EXTRACTED DATA.
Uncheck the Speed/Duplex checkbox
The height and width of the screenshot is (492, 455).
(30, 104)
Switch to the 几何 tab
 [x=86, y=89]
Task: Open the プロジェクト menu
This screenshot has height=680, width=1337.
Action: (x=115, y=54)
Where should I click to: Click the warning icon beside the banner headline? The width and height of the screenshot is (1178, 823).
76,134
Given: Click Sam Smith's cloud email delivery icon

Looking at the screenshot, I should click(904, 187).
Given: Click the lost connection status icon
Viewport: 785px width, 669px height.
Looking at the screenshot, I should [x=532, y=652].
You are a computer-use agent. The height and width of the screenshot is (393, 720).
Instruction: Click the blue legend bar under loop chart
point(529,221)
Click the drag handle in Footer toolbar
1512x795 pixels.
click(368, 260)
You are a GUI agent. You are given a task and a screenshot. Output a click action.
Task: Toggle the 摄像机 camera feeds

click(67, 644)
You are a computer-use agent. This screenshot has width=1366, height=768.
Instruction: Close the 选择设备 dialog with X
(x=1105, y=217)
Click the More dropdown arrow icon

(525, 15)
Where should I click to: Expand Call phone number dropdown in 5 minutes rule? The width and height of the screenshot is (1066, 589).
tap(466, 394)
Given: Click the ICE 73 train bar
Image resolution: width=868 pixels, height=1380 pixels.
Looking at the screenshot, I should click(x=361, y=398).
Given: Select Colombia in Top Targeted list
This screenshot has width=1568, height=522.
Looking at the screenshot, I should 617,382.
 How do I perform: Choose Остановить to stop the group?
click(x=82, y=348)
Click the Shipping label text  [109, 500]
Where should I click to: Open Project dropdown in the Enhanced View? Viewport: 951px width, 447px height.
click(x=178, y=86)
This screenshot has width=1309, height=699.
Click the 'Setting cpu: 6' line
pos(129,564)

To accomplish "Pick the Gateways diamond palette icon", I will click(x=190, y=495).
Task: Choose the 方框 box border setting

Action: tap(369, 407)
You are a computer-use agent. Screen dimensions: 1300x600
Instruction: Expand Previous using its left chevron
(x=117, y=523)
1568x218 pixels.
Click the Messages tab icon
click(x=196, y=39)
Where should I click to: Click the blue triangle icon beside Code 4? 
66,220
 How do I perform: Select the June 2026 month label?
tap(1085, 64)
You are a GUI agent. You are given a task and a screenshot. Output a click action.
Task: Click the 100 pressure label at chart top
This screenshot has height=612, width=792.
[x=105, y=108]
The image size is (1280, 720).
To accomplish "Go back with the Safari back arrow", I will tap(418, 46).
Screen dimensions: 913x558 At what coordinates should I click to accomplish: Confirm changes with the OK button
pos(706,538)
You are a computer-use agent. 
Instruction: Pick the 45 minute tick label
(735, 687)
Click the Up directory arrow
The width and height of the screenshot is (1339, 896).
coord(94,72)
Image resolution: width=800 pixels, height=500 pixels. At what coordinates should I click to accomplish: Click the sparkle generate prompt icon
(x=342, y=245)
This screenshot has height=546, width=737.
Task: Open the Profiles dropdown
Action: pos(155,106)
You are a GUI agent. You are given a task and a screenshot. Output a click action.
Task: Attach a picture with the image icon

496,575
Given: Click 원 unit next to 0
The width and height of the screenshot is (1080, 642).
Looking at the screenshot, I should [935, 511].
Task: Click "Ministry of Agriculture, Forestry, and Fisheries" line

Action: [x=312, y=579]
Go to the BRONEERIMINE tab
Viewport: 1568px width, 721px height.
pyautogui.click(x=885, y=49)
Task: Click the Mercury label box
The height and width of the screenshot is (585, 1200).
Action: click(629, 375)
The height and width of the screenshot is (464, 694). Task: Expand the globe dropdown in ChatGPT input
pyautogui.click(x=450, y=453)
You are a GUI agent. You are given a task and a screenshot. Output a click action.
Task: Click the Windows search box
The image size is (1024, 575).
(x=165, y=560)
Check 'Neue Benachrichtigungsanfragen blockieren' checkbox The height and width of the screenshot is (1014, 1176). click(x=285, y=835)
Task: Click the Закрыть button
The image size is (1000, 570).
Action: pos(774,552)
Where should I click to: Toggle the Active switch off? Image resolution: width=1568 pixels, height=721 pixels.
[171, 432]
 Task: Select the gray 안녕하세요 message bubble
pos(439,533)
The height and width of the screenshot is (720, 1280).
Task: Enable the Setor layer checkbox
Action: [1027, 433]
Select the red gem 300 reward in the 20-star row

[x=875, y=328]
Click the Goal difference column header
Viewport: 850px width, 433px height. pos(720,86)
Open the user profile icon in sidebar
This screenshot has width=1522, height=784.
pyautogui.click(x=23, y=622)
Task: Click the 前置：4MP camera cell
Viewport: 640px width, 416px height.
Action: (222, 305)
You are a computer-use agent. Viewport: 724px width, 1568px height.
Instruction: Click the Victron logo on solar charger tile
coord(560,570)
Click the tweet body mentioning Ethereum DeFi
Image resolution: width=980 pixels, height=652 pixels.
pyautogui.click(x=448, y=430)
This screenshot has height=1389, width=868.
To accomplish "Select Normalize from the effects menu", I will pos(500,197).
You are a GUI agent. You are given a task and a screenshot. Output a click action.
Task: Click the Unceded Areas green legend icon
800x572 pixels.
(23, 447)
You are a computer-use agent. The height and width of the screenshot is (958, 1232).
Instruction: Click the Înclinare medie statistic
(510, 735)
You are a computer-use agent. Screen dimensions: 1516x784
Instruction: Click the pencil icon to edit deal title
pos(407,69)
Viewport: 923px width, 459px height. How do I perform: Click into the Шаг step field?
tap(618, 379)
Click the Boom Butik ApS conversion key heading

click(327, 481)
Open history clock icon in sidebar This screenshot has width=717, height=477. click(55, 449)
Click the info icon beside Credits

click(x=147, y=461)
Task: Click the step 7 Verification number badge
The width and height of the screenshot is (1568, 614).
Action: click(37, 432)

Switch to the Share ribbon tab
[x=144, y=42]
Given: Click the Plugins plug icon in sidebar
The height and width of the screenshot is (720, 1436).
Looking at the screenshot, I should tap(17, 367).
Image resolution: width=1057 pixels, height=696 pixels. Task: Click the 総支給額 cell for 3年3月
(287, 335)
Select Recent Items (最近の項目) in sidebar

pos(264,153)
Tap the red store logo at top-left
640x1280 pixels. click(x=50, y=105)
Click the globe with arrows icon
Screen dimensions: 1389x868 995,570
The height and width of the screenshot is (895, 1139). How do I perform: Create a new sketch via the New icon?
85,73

ASSIGNMENT.
What must be transcribed is the run of lines from the one containing "Task: Click the step" to the last line of the data above, inclusive, and only that.

FINAL ANSWER.
Task: Click the step 7 Verification number badge
The width and height of the screenshot is (1568, 614).
Action: click(37, 432)

Switch to the Share ribbon tab
[x=144, y=42]
Given: Click the Plugins plug icon in sidebar
The height and width of the screenshot is (720, 1436).
Looking at the screenshot, I should tap(17, 367).
Image resolution: width=1057 pixels, height=696 pixels. Task: Click the 総支給額 cell for 3年3月
(287, 335)
Select Recent Items (最近の項目) in sidebar

pos(264,153)
Tap the red store logo at top-left
640x1280 pixels. click(x=50, y=105)
Click the globe with arrows icon
Screen dimensions: 1389x868 995,570
The height and width of the screenshot is (895, 1139). How do I perform: Create a new sketch via the New icon?
85,73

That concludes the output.